• _Input for this task_:
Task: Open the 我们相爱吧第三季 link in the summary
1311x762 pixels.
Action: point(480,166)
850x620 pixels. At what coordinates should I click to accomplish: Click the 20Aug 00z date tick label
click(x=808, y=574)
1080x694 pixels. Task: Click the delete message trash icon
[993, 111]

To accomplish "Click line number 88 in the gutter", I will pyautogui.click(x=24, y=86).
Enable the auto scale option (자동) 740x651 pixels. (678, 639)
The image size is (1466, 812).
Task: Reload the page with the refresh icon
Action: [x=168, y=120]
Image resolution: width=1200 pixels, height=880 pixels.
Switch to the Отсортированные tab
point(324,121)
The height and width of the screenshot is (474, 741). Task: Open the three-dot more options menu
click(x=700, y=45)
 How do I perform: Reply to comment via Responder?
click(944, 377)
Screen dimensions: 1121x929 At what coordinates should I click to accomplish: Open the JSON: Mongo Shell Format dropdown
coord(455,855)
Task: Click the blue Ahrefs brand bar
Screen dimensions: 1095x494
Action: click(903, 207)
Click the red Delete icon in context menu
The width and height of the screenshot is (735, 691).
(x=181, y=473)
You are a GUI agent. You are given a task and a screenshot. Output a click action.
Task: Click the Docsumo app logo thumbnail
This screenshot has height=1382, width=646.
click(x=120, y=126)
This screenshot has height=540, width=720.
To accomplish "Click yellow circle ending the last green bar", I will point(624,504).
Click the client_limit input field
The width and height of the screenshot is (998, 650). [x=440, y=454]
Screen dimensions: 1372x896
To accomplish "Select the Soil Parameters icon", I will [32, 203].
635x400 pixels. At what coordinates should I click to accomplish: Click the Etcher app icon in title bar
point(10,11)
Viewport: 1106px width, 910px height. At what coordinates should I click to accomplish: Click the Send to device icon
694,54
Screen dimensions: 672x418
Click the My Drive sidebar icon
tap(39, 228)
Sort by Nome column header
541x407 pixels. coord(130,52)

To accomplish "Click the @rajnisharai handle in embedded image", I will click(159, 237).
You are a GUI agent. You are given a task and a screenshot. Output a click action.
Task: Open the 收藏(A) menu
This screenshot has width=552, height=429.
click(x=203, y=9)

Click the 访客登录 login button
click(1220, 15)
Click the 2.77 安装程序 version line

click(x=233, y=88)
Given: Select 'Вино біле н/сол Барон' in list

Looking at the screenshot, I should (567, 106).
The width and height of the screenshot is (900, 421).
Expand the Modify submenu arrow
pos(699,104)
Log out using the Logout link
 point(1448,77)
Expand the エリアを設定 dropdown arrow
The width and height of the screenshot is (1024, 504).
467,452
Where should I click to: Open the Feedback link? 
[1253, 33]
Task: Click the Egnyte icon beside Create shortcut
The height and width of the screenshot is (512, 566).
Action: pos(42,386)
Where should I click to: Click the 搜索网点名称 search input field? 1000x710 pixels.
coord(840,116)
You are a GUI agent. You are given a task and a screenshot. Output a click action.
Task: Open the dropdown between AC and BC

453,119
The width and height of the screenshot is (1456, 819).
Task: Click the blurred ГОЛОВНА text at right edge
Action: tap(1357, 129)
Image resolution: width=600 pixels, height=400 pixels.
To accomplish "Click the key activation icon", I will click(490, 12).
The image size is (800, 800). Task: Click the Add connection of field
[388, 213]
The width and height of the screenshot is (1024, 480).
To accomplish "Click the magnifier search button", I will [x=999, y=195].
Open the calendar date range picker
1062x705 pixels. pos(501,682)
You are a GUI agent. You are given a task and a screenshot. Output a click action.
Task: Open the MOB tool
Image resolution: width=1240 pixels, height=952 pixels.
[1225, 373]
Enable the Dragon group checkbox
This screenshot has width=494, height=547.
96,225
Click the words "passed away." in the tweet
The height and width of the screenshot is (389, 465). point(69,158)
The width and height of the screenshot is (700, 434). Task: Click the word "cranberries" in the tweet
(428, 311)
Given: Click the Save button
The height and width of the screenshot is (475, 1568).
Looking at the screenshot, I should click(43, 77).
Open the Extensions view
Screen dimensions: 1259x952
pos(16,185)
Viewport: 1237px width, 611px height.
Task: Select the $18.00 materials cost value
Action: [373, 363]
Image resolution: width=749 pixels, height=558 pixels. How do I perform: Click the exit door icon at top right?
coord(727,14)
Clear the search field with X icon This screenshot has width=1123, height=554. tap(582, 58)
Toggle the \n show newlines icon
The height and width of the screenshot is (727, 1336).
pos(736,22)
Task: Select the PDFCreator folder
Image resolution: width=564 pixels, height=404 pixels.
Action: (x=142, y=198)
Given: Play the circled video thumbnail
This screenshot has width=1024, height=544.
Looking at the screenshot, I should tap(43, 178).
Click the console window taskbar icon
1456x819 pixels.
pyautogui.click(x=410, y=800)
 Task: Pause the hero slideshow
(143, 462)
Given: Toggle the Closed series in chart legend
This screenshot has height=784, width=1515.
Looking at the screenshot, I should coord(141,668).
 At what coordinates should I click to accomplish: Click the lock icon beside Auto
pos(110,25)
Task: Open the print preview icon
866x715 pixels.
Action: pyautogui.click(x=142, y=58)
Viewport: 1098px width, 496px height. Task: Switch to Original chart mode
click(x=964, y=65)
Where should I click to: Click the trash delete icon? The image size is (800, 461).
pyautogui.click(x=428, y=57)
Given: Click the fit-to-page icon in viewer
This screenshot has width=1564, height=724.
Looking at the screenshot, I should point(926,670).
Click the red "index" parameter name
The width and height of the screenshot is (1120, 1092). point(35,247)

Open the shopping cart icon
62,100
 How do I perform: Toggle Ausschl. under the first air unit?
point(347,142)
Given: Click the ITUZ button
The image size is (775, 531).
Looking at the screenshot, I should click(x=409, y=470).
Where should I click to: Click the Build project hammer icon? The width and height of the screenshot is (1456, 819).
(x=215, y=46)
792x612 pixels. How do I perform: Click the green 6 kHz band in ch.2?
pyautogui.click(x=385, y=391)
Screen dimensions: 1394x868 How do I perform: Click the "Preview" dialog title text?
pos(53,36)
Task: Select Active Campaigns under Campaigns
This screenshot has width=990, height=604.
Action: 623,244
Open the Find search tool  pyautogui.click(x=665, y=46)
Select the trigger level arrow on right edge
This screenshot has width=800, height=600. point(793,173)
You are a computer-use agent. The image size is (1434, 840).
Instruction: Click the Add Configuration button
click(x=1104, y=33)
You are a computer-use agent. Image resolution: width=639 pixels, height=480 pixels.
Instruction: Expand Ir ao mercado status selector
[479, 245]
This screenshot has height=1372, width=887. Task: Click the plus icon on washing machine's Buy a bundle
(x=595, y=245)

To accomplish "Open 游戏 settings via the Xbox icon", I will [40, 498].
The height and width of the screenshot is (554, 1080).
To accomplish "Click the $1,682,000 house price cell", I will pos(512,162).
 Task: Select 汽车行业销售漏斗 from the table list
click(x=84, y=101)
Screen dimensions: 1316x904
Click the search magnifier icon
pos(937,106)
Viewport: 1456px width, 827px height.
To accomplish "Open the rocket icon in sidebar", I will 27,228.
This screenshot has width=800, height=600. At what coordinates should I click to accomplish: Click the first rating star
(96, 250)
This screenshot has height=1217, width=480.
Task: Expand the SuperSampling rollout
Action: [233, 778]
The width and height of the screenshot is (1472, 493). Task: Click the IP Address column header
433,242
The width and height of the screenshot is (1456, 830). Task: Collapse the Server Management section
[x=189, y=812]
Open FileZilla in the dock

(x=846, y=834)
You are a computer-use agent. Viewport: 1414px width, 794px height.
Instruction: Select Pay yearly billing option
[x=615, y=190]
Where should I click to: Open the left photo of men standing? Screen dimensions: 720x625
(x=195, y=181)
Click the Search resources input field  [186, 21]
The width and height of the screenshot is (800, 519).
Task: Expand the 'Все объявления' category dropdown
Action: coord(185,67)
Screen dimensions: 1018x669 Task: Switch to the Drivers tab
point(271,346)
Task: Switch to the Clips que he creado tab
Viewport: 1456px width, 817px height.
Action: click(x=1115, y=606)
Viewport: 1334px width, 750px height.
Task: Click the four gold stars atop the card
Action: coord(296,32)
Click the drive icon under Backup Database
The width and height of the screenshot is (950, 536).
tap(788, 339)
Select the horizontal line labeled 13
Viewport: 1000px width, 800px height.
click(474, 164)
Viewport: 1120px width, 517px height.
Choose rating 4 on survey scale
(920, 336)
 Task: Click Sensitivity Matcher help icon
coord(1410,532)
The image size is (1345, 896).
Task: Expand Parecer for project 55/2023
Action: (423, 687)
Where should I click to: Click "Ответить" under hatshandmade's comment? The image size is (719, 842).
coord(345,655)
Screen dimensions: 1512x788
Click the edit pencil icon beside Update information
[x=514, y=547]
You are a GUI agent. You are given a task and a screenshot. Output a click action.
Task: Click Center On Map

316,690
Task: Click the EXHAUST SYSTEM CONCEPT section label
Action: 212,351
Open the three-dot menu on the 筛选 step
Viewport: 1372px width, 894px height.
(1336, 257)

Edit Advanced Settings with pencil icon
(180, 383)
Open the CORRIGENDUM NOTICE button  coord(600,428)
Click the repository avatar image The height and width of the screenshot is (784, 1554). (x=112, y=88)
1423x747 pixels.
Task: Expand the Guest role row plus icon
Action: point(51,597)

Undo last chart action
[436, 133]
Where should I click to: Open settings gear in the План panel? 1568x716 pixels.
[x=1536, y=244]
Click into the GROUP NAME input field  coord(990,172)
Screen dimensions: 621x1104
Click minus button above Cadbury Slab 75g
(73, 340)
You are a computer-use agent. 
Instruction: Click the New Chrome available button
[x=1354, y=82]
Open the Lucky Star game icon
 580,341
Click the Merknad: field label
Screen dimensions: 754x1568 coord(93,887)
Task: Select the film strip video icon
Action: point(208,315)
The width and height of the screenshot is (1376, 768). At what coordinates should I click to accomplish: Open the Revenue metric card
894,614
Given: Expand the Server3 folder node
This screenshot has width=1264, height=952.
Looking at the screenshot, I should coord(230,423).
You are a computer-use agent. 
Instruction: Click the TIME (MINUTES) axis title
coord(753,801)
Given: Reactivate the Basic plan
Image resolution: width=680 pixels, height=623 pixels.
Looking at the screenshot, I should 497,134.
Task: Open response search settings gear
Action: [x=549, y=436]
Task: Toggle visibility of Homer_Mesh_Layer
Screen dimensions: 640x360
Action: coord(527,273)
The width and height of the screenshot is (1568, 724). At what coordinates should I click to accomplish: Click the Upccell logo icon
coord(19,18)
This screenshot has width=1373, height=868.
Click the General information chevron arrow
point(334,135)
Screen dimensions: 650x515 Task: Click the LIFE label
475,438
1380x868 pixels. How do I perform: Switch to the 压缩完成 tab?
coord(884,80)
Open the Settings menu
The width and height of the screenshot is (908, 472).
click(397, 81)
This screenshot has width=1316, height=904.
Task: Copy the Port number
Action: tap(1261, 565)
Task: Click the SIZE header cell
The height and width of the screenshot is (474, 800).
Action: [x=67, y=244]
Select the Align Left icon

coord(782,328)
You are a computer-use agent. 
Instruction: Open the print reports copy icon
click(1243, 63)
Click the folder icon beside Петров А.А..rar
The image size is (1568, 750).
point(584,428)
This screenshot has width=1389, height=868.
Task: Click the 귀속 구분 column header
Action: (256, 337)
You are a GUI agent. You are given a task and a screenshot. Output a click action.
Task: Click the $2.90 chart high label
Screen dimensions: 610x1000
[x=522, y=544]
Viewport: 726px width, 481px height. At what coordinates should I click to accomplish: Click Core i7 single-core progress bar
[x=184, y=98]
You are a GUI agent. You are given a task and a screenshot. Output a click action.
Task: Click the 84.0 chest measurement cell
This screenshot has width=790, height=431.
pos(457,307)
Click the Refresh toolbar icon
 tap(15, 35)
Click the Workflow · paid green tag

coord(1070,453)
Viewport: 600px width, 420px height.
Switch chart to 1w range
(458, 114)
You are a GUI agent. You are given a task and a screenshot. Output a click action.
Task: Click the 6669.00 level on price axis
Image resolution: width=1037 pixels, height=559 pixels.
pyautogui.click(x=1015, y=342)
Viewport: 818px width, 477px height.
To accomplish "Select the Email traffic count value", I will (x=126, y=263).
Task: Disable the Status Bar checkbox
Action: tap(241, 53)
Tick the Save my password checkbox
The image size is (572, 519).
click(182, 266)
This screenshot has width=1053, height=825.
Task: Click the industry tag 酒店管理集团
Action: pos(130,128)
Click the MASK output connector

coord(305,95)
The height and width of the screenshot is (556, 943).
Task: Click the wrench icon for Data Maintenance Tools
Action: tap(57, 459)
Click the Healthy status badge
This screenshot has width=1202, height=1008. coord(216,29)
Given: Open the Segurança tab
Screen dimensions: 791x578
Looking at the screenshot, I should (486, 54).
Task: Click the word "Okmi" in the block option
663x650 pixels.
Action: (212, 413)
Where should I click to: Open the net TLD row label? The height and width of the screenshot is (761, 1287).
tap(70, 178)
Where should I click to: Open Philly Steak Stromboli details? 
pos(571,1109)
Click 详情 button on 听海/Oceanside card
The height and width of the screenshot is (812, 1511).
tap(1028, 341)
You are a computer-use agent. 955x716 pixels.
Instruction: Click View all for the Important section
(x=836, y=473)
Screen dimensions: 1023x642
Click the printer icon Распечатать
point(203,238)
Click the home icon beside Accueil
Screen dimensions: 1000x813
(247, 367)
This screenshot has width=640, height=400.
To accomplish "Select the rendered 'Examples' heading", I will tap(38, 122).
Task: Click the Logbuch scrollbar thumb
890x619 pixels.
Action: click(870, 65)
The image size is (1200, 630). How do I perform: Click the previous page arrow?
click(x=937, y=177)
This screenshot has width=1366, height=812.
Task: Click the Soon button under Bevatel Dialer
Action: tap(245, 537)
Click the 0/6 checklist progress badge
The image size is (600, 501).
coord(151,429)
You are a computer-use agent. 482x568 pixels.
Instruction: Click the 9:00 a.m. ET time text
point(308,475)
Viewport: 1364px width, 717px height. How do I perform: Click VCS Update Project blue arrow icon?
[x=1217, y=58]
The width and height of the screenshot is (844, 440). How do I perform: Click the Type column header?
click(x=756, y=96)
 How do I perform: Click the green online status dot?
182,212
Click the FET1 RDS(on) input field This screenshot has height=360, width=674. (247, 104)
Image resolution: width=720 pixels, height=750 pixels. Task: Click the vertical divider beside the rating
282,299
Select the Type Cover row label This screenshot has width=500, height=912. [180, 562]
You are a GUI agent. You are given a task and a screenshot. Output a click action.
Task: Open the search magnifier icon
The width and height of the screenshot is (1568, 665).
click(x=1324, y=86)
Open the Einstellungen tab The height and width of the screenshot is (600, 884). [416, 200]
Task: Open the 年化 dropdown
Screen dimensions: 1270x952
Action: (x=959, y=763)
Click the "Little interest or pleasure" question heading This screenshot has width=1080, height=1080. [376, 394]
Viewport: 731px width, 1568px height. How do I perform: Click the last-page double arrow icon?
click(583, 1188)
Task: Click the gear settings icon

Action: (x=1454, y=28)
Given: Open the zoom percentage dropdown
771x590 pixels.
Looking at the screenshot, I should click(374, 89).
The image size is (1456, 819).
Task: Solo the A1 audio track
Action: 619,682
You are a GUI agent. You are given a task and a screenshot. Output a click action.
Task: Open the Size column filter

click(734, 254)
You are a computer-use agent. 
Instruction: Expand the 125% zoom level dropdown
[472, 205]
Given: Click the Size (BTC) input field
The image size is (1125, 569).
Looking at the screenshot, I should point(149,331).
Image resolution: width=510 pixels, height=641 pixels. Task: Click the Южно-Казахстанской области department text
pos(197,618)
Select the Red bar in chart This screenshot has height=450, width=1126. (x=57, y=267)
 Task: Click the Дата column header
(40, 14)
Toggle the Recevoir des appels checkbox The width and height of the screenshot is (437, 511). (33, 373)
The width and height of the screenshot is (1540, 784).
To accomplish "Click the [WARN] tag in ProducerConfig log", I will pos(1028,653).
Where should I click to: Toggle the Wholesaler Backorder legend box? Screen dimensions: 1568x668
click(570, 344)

• _Task goal_: Pull out every line in the listing above that contains the string "Switch", with case counting, and copy each one out.

• _Output_:
Switch to the Отсортированные tab
Viewport: 1098px width, 496px height. Task: Switch to Original chart mode
Screen dimensions: 1018x669 Task: Switch to the Drivers tab
Task: Switch to the Clips que he creado tab
1380x868 pixels. How do I perform: Switch to the 压缩完成 tab?
Switch chart to 1w range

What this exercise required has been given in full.